DIFFICULT PEOPLE
During my lifetime I have come across many difficult and often very rude people who will spoil your whole day for you. Some seem to be downright unpleasant and goes around, bragging about how smart or sporty or even clever they are. I often wonder if they pass on things that were told to them in confidence, just to be spiteful. Of course, they end up losing friends on their path of boasting and rudeness.
Do they choose to be difficult?
No one chooses to be difficult without a reason. People normally don't act in a way that estranges others without some sort of a reason which drives them to act the way they do. Is it worthwhile trying to find out what drives their behavior? It is difficult to approach these people, it cost nothing to think of a way that you can help them.

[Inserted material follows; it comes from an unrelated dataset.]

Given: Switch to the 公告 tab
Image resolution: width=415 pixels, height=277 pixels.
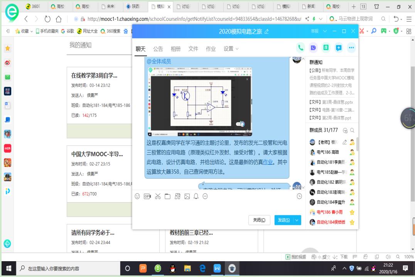Looking at the screenshot, I should pyautogui.click(x=158, y=49).
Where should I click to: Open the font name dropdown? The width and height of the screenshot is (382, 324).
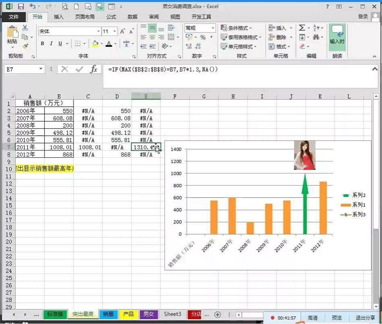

If you can start to see what drives their behavior, it will be easier to cope with it, although it might be a pain to try and get behind their behavior, it should be a little bit more bearable to be in their company and that in itself is a good reason to put yourself in their shoes.
Some will insult you if you try, all I know is that they need help, serious help and maybe they crave the attention they never received as children and this makes them feel insecure. A lot of people feel small and try to 'big' themselves up by putting other people down. This is not the right way to deal with insecurity or whatever the problem might be, but you can see where they are coming from. Maybe you can give them what they need.
How should I deal with a Big-Head?
When a big-head brags about himself and insult you because he thinks it's funny, your first reaction is to put them down which is quite understandable but this is counter-productive. If you choose this way they will need to big themselves up even more and this time it will be much worse than before. Rather give them credit for something positive they've done or achieved or where credit is deserved. This way you will be saving everybody the unpleasantness to cope an atmosphere not asked for, because of Mr. Big-Head. Of course, it won't always work, but at least you have tried and that should make you feel better for having tried.
Parents are playing a role
People with those kinds of tendencies often have parents who constantly criticise their children, they never give praise for anything well done, these parents rarely show any approval. It can also be a partner who is pushing his or her partner harder than they can cope with or something else that does not justify their behavior but could be explained in a way.
I have often wondered why some people are like that, you find them everywhere. I do not think they are happy people at all. Thank you frieda, this was very nice reading.
Thank you for your reply. Yes, they are everywhere and I also think they must be very unhappy!